Esteban nos observava de pé, gravando, com o pau de fora e o mexendo devagar, sem pressa, deixando o desejo entre nós cozinhar sozinho. De vez em quando se aproximava, acariciava minha bunda empinada, enfiava um dedo na minha boceta enquanto eu chupava a mulher dele.
Quando já estávamos as duas nuas e quentes, nós o chamamos. Ajoelhamos juntas diante dele e voltamos a dividir o pau, desta vez sem nenhum vestígio de timidez. Renata o enfiou até a garganta, tirou, passou para mim, eu o chupei, e então ele voltou para ela. Mamamos os ovos dele nós duas ao mesmo tempo, uma de cada lado, com as línguas se encontrando na base do pau. Depois ele me colocou na cama.
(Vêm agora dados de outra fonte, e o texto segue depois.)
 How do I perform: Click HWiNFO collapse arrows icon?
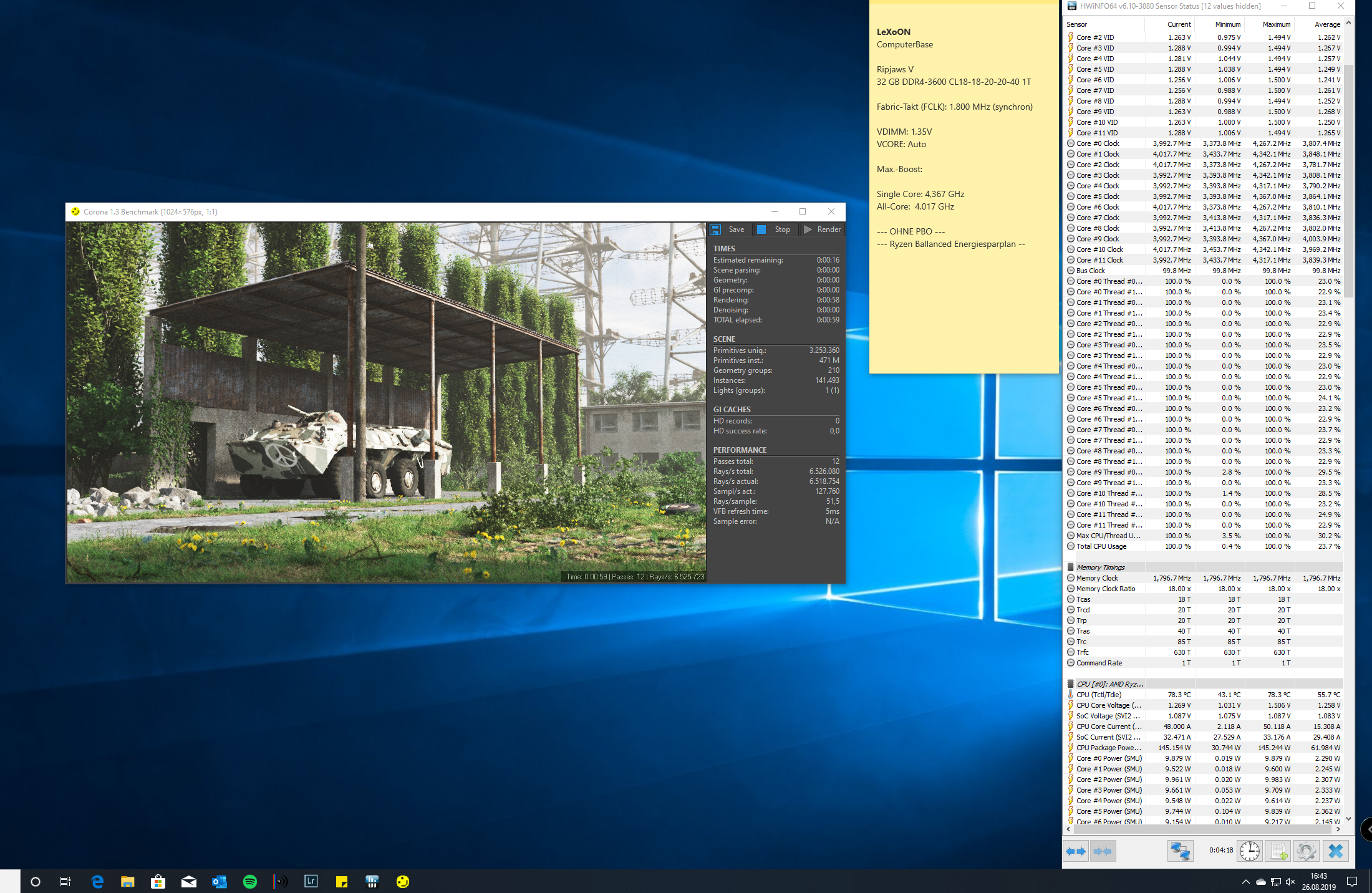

Renata se acomodou na posição contrária, a boca na minha boceta e a minha boca na dela, e começamos a chupar os sexos uma da outra, primeiro devagar, depois com vontade, as pernas entrelaçadas, gemendo uma dentro da boceta da outra, procurando o ritmo. Ela me abria com dois dedos e passava a língua inteira pelo meu clitóris; eu fazia o mesmo, aprendendo com o que ela me fazia. Justo antes de nenhuma das duas conseguir gozar, Esteban se meteu entre nós.
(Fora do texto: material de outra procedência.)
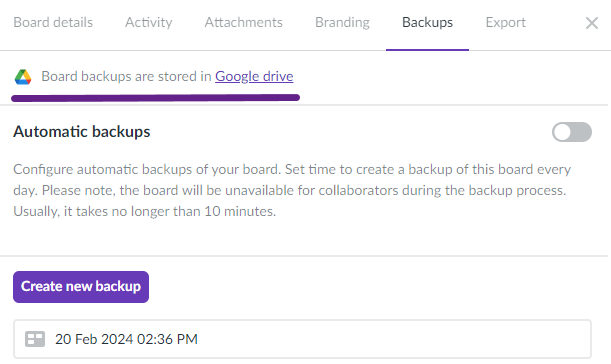The width and height of the screenshot is (611, 364).
Task: Open the Export tab
Action: point(505,23)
Ele cravou o pau em Renata primeiro. Enfiou de uma vez, até o fundo, e ela gritou contra a minha boceta. Ele a comeu com força, segurando-a pelos quadris, enquanto ela continuava me chupando entre gemidos abafados. Depois a tirou, levou o pau até a minha boca para que eu o limpasse do fluxo da mulher dele, e o cravou em mim. Largo, comprido, quente. Me preencheu inteira. Começou devagar para que eu me acostumasse e logo agarrou um ritmo brutal, enquanto Renata chupava meus seios e beijava minha boca.
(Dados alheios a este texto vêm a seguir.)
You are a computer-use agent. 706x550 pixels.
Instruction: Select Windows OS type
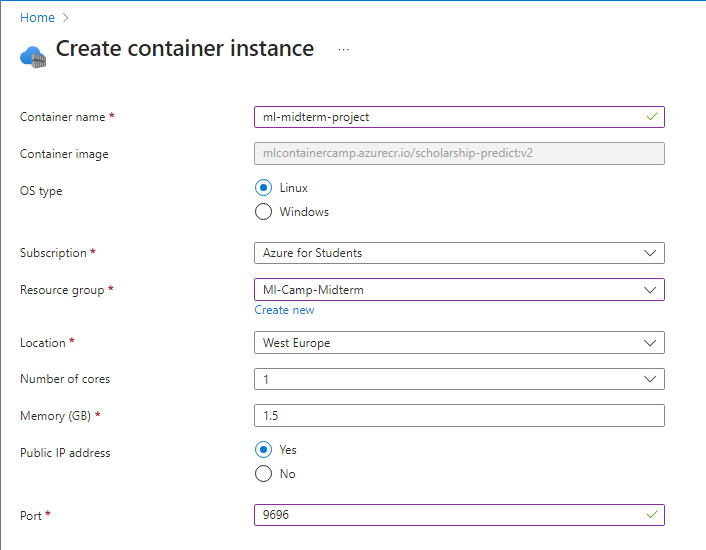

Ele nos tomou por turnos, primeiro ela, depois eu, alternando-nos sem perder o ritmo. Nos colocou as duas de quatro, bunda com bunda, e passava de uma boceta à outra com o pau brilhante das duas. Ele me comeu por trás enquanto eu lambia a boceta de Renata; depois me deitou de barriga para cima e me cravou enquanto Renata me beijava a boca e me beliscava os mamilos. Fez isso em posições diferentes, parando só para trocar de uma para a outra, olhando para nós duas com um sorriso de homem que sabia exatamente o que estava acontecendo sob o próprio teto. O velho era insaciável. Me fez gozar três vezes com o pau dentro, sentindo a boceta se apertar ao redor da verga dele como um punho; depois fez Renata gozar sob ele, gritando e arranhando as costas dele; e ainda assim parecia que ele podia continuar. Terminou se esvaziando na minha cara e nos seios de Renata ao mesmo tempo, dois jatos grossos de sêmen quente que caíram sobre nós e que passamos com os dedos e com a língua, lambendo os mamilos e os lábios uma da outra até ficarmos limpas.
***
A partir daquela noite foi impossível esperar o fim de semana. Assim que Damián fechava a porta e ligava o carro, nós três nos procurávamos. Começávamos Renata e eu, nos esquentando devagar na cama grande, chupando as bocetas uma de cada vez ou ao mesmo tempo, e quando Esteban chegava já estávamos prontas para que ele nos comesse. Outras vezes era o contrário: ele nos acordava as duas com as mãos entre as nossas pernas, o pau já duro contra uma de nós, e nós o recebíamos juntas, uma chupando-o e a outra passando a língua pelos ovos até ele decidir em qual boceta enfiar primeiro.
Nunca falávamos disso à luz do dia. De manhã, quando meu marido voltava do trabalho e se sentava para tomar café da manhã com os pais, eu servia o café como se nada tivesse acontecido, ainda com a porra do pai dele pingando entre as minhas pernas, e às vezes cruzava um olhar com Renata por cima da mesa. Um olhar que só nós três entendíamos.
Damián seguia trabalhando à noite. E eu já fazia tempo que tinha parado de reclamar de ficar sozinha.